Calificación: Bueno.

Extracto:
Cumplí todos los deberes rituales de un hombre desolado. Perdí peso por la falta de apetito, comencé a beber con desmesura y a deshoras, me dejé crecer la barba desaliñadamente, abandoné algunas responsabilidades sociales y me entregué sin demasiada prudencia a un descarrío sexual imperioso, como esos jóvenes existencialistas del pasado que buscaban encontrar el sentido de las cosas en las emociones extremas. Empecé de nuevo a salir todas las noches a los tugurios subterráneos y siniestros que frecuentaba antes de conocer a Diego, en los que, casi siempre medio borracho, trataba de olvidar mis males con alguna podredumbre. Tengo de aquella época recuerdos de fetidez y de asco: felaciones hechas en los urinarios con olor a excrementos, besos en bocas que tenían halitosis y caricias a pieles llenas de costras. A \eces sentía ganas de vomitar cuando veía a la luz, en el exterior del bar, al hombre con el que había estado a oscuras en las cámaras de dentro, pero al regresar a casa experimentaba siempre una sensación de paz o de aturdimiento que me hacía feliz. Fue por entonces cuando comencé a comprender que el alcoholismo y las toxicomanías eran para algunos individuos medicinas que nadie debía censurar. Si alguien que padece penas terribles puede calmarlas emborrachándose o fumando heroína, tiene que hacerlo sin remilgos. Nadie acusa de tomar anestésicos a los enfermos que van a ser operados en un quirófano ni llama cobardes a quienes para aliviar una cefalea consumen pildoras analgésicas. Ningún hombre ensalza ya el dolor del cuerpo, salvo algunos fieles de religiones bárbaras y ciertas mujeres necias que
creen que al parir sin sedantes honran más a los hijos que alumbran. Pero al alma, que es de Dios, se le exige todavía que sufra sin pócimas ni bebedizos.
Cada noche, después de beber tres o cuatro ginebras mezcladas con algo, comenzaba a esfumárseme la ansiedad y me aventuraba a buscar algún idilio que me distrajera de mis obsesiones. En aquellas vigilias cometí muchos desatinos, pero no debo arrepentirme de ninguno de ellos. Fue así, por ejemplo, como conocí a Markus Magath, un señorón alemán que llevaba más de quince años viviendo en España y que merodeaba por los bares más salvajes de Madrid tratando de encontrar perversidades de las que no hubiera oído hablar o de enseñar a otros las que dominaba como un maestro. A pesar de su edad —que nunca supe con exactitud, aunque debió de nacer hacia 1943 o 1944—, conservaba apostura de caballero. Vivía en un ático de la calle Barbieri desde el que se divisaba un paisaje de tejados y azoteas hasta el horizonte.

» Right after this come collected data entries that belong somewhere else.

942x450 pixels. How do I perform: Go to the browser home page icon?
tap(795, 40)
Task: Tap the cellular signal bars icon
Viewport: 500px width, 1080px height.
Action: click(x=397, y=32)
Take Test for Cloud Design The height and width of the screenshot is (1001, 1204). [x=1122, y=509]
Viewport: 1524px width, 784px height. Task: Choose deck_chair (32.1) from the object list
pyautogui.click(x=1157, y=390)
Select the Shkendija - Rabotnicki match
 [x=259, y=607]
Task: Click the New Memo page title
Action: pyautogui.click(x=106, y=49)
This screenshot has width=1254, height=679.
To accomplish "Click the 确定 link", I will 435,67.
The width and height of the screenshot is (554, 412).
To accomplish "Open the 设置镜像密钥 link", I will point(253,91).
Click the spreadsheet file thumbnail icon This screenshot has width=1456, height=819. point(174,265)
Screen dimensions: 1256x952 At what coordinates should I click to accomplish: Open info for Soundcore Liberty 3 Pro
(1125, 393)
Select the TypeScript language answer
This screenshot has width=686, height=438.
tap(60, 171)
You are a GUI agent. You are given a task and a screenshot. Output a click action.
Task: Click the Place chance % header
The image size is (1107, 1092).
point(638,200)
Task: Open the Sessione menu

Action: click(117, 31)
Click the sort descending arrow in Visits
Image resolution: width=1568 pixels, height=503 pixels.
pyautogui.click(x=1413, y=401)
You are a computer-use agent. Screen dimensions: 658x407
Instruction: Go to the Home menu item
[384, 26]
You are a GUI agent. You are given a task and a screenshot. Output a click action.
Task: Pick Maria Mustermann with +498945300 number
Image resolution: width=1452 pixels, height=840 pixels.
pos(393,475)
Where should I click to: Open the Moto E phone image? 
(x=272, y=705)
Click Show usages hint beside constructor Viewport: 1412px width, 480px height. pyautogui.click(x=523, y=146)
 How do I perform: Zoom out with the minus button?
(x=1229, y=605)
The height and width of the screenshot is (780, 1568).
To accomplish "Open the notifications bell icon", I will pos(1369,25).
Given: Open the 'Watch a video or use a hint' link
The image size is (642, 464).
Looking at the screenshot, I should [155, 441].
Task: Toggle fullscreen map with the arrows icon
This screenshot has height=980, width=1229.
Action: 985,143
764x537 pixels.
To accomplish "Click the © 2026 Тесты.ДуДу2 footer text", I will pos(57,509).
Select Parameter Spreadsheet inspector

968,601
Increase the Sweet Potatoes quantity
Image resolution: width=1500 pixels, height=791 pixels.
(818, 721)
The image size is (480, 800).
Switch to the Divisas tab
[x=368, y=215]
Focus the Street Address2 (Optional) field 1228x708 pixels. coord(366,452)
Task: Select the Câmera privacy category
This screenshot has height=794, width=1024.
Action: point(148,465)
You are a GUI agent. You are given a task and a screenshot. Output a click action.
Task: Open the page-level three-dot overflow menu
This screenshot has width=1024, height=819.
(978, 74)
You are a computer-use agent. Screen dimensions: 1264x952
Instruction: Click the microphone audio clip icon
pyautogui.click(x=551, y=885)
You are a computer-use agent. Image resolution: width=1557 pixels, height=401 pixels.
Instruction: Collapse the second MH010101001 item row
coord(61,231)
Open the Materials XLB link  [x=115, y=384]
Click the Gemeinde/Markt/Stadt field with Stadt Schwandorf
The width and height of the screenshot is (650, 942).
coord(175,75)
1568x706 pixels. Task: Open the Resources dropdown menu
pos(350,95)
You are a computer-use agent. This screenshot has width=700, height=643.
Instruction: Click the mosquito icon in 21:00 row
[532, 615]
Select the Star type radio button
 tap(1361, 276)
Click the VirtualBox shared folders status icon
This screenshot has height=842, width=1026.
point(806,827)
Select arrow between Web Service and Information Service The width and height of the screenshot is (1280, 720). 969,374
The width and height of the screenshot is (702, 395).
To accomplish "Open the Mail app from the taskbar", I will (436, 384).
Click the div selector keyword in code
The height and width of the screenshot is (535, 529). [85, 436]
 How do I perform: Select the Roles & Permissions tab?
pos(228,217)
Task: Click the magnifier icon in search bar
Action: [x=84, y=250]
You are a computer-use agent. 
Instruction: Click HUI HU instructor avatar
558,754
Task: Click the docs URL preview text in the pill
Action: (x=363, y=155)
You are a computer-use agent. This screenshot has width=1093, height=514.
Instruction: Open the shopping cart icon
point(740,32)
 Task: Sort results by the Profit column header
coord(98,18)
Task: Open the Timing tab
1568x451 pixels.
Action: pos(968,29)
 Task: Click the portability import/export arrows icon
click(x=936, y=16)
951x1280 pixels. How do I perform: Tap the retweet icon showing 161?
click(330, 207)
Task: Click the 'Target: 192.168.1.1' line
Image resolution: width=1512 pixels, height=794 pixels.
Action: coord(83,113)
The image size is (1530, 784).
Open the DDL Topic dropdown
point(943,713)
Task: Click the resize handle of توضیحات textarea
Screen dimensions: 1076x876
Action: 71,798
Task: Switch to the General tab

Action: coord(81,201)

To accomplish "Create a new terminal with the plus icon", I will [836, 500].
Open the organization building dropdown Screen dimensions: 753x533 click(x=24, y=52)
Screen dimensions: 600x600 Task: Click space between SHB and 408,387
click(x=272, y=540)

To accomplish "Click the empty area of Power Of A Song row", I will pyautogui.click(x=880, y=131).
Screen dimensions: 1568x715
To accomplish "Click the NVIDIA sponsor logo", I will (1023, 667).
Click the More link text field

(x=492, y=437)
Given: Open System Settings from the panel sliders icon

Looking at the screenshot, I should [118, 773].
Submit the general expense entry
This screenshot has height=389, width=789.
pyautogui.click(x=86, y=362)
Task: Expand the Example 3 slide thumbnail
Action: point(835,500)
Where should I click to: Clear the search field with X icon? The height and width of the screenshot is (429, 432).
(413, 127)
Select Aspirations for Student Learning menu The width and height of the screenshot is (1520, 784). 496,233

Aparte del cuarto de baño, separado del resto de la vivienda por una puerta de cristal traslúcido, la casa tenía una única pieza enorme que desempeñaba la función de dormitorio, salón, despacho, comedor, cocina y biblioteca, al estilo de los lofts neoyorquinos que por aquella época yo sólo había visto en algunas películas o en revistas de decoración. En el centro, rodeada por cuatro columnas de madera desbastada, había una cama muy grande, y tras ella, sobre un aparador negro que le servía de cabecera, se alineaban una serie de enseres y de herramientas eróticas —arneses, muñequeras, consoladores de diferentes tamaños, bolas chinas, látigos, estimuladores, cremas lubricantes, aceites, anillos genitales, preservativos y vibradores— que estaban siempre a la vista, incluso cuando Markus recibía una visita de protocolo.

2 comentarios

  • Only Bea enero 26, 2015en6:30 pm

    Tomo nota. A mí también me gusta esa mezcla de realidad y ficción, pero solo en este tipo de libros. Cuando se trata de libros históricos, no tanto, porque luego no sé que parte de la historia pasó en realidad.

  • Palimp enero 27, 2015en11:08 am

    Coincido contigo; no suelo leer casi nunca novela histórica porque me molesta el no saber si lo que cuentan está documentado o no.